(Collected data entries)
--------------------------------------------------
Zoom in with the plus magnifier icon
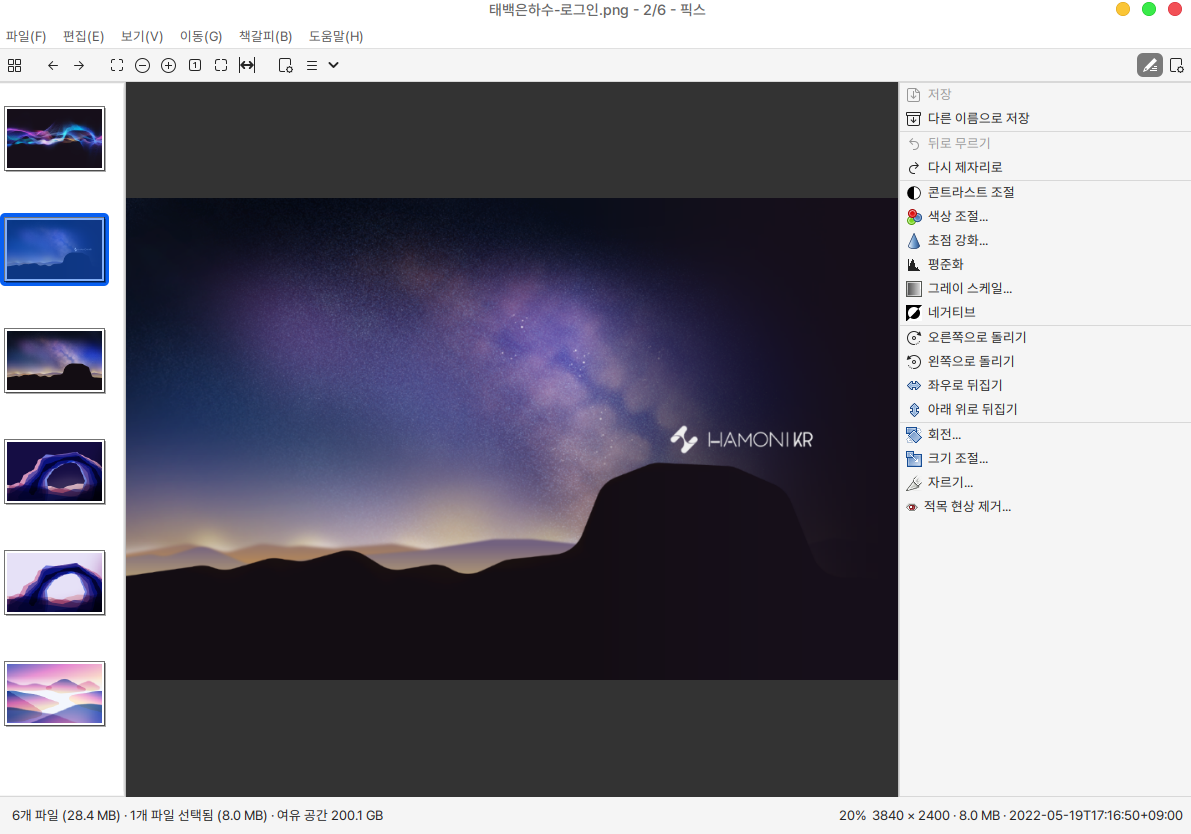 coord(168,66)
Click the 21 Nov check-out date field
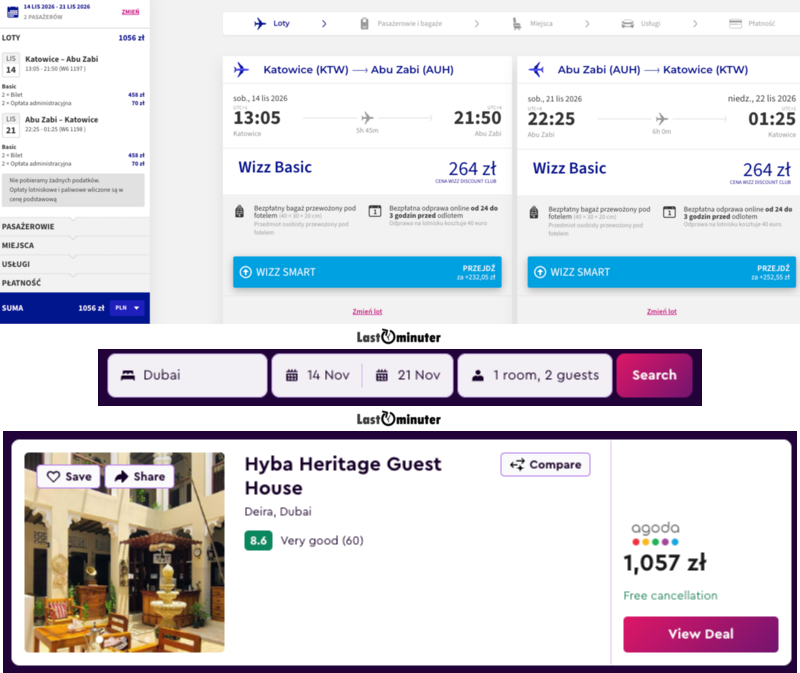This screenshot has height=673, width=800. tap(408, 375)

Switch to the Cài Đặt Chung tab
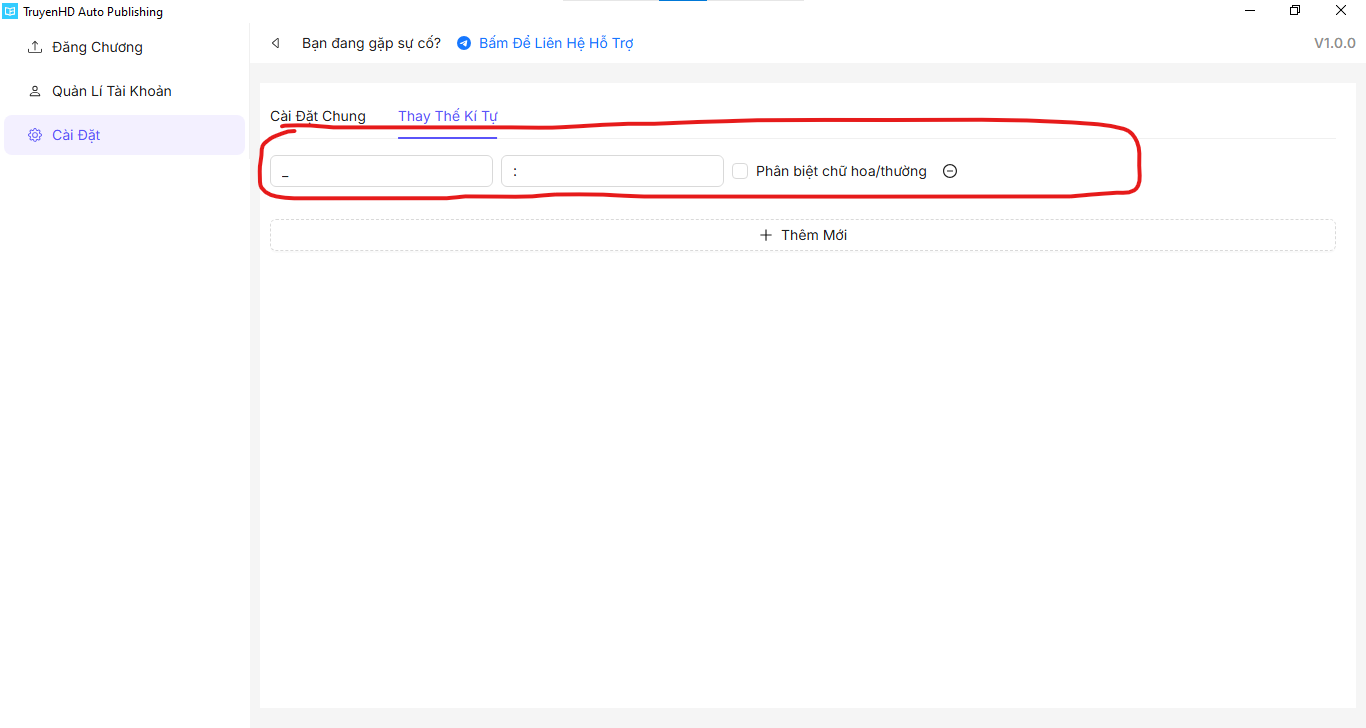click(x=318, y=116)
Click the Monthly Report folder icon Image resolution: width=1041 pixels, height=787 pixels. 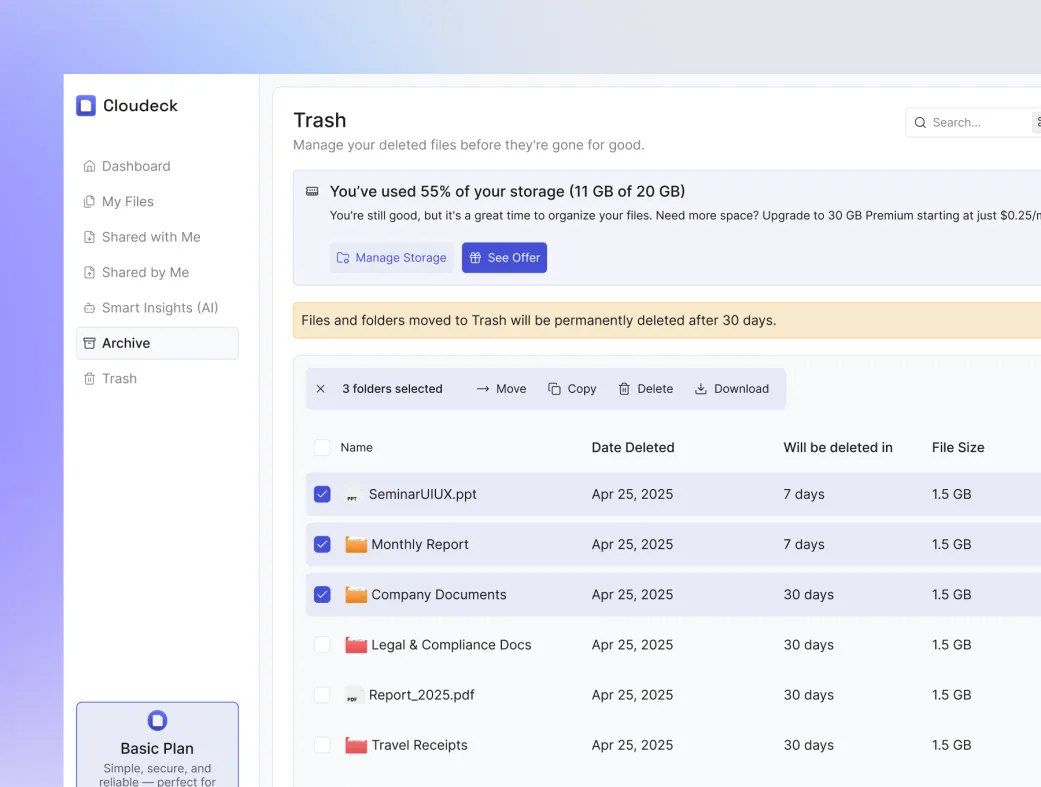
--------------------------------------------------
_Requirement_:
Only the pictures may be dropped; print every record exactly as given.

_Expected output_:
Zoom in with the plus magnifier icon
 coord(168,66)
Click the 21 Nov check-out date field
This screenshot has height=673, width=800. tap(408, 375)

Switch to the Cài Đặt Chung tab
click(x=318, y=116)
Click the Monthly Report folder icon Image resolution: width=1041 pixels, height=787 pixels. 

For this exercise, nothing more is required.